- **Task requirements**
In the entries below, swap "Given" for "Goal" and leave everything else unchanged. Leave the pictures out of your answer.

>>>

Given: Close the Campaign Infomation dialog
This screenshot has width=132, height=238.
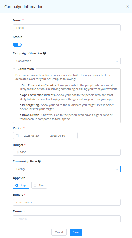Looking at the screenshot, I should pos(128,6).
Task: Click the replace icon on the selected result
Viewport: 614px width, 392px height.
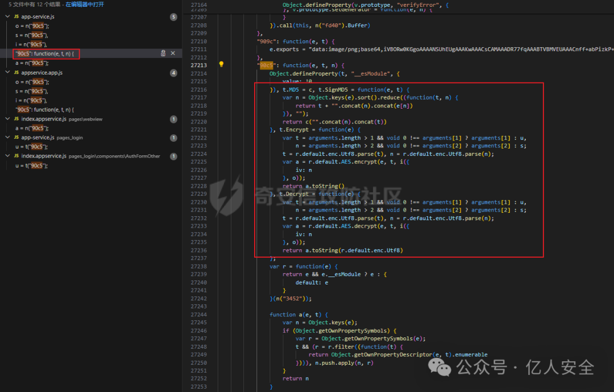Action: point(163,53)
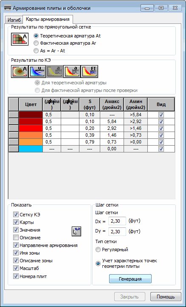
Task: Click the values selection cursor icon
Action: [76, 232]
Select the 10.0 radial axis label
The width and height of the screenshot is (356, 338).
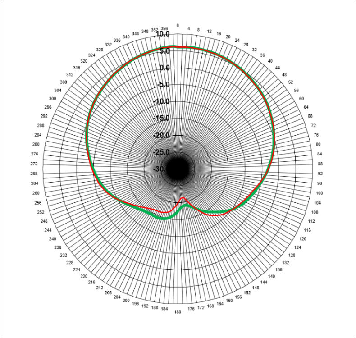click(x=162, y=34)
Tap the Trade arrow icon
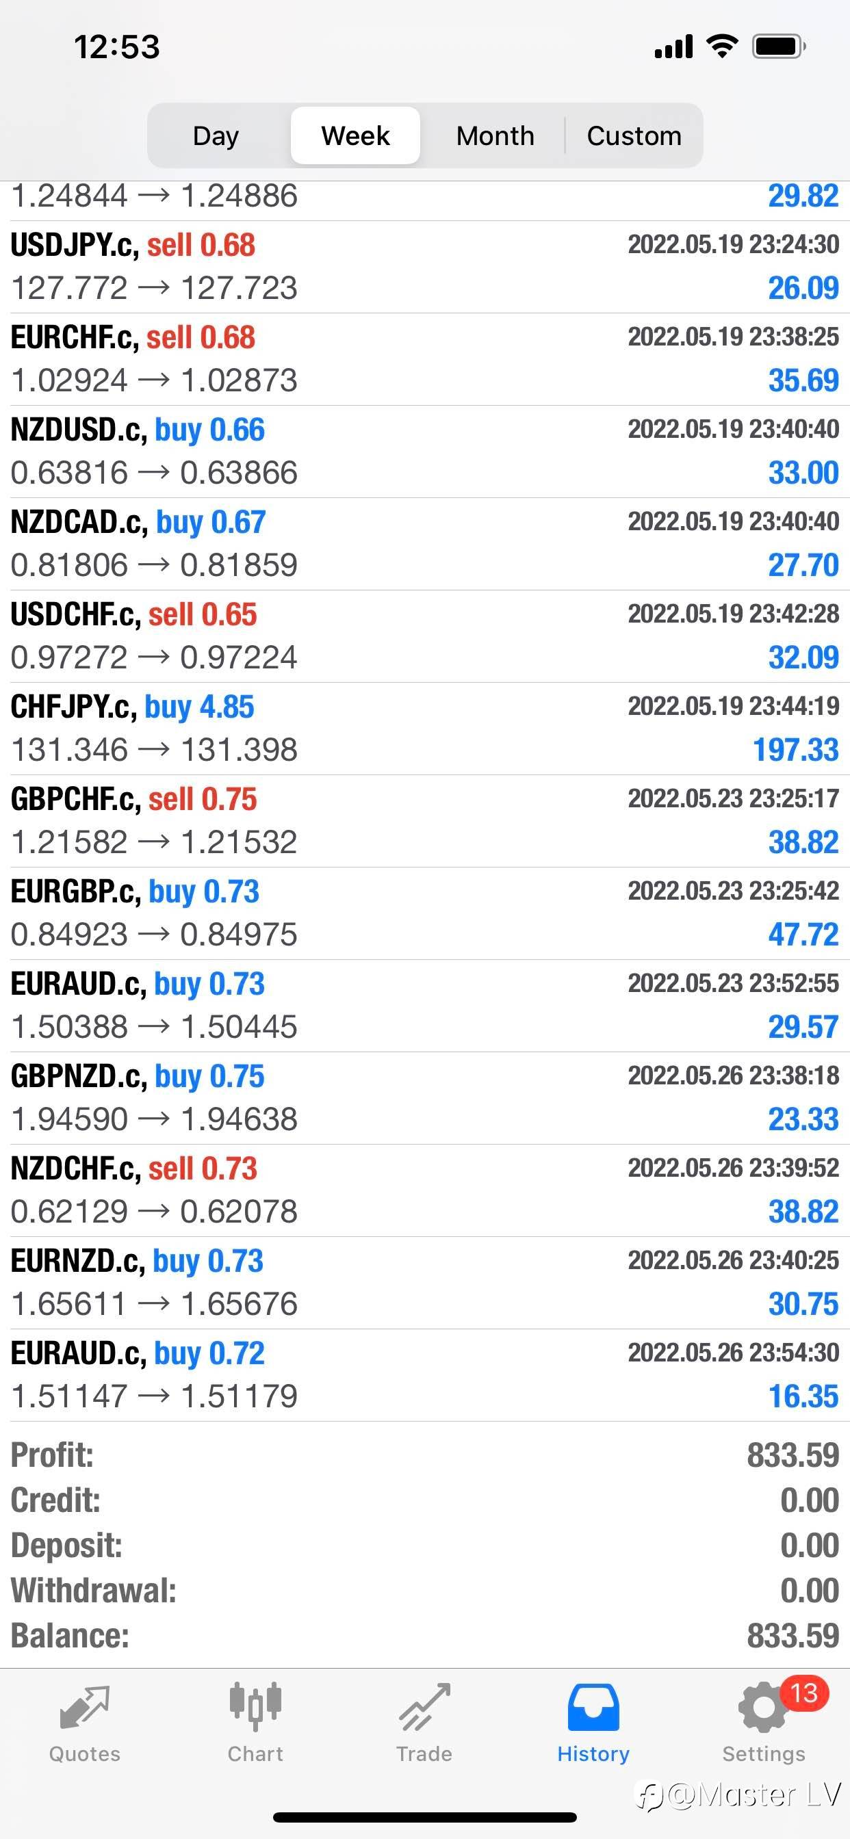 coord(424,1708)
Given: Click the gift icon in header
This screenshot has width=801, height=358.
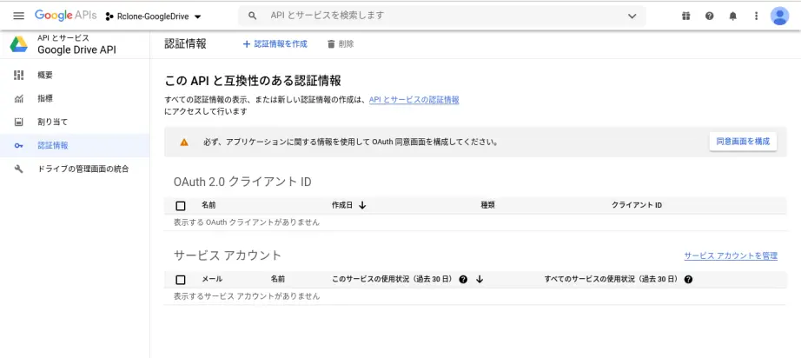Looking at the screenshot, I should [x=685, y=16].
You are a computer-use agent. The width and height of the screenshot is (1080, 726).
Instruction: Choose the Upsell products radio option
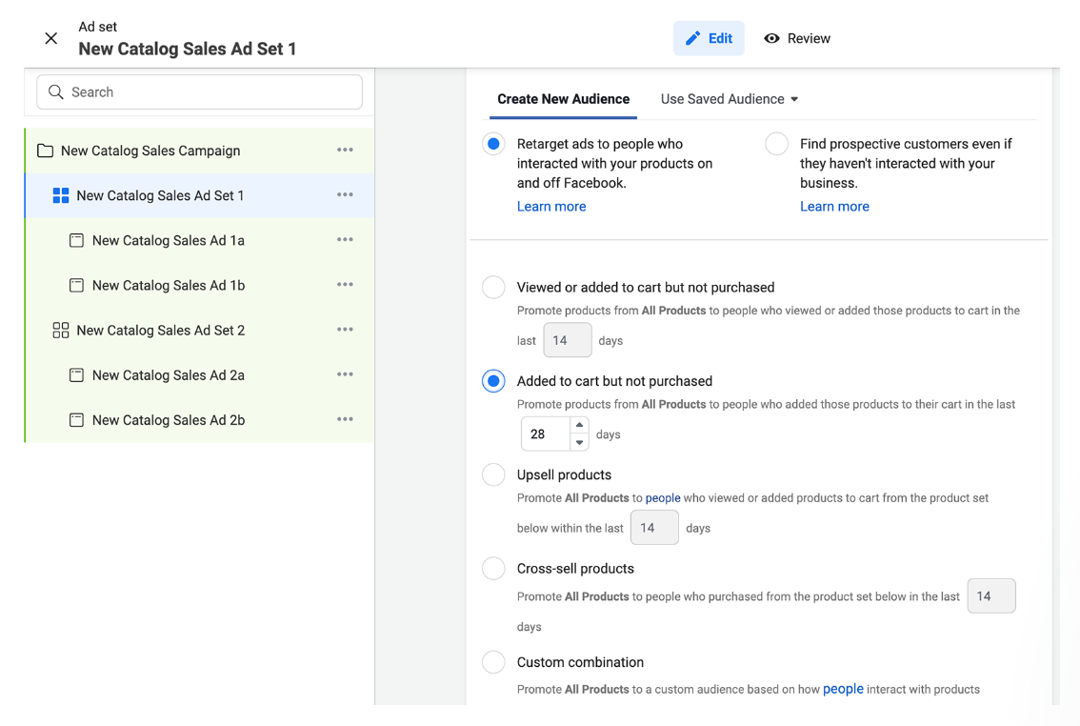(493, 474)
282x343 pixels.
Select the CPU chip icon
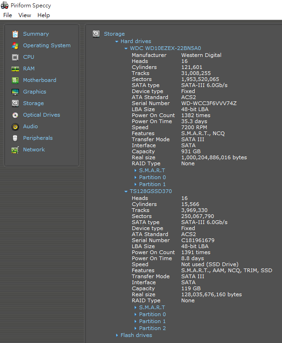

<<<

- **Answer in full**
Goal: Close the Campaign Infomation dialog
This screenshot has width=132, height=238.
Looking at the screenshot, I should pos(128,6).
Task: Click the replace icon on the selected result
Viewport: 614px width, 392px height.
Action: point(163,53)
Task: Click the values selection cursor icon
Action: [76, 232]
Select the 10.0 radial axis label
The width and height of the screenshot is (356, 338).
click(x=162, y=34)
Tap the Trade arrow icon
 coord(424,1708)
Goal: Click the gift icon in header
This screenshot has width=801, height=358.
Looking at the screenshot, I should [x=685, y=16].
You are a computer-use agent. The width and height of the screenshot is (1080, 726).
Instruction: Choose the Upsell products radio option
(493, 474)
282x343 pixels.
Select the CPU chip icon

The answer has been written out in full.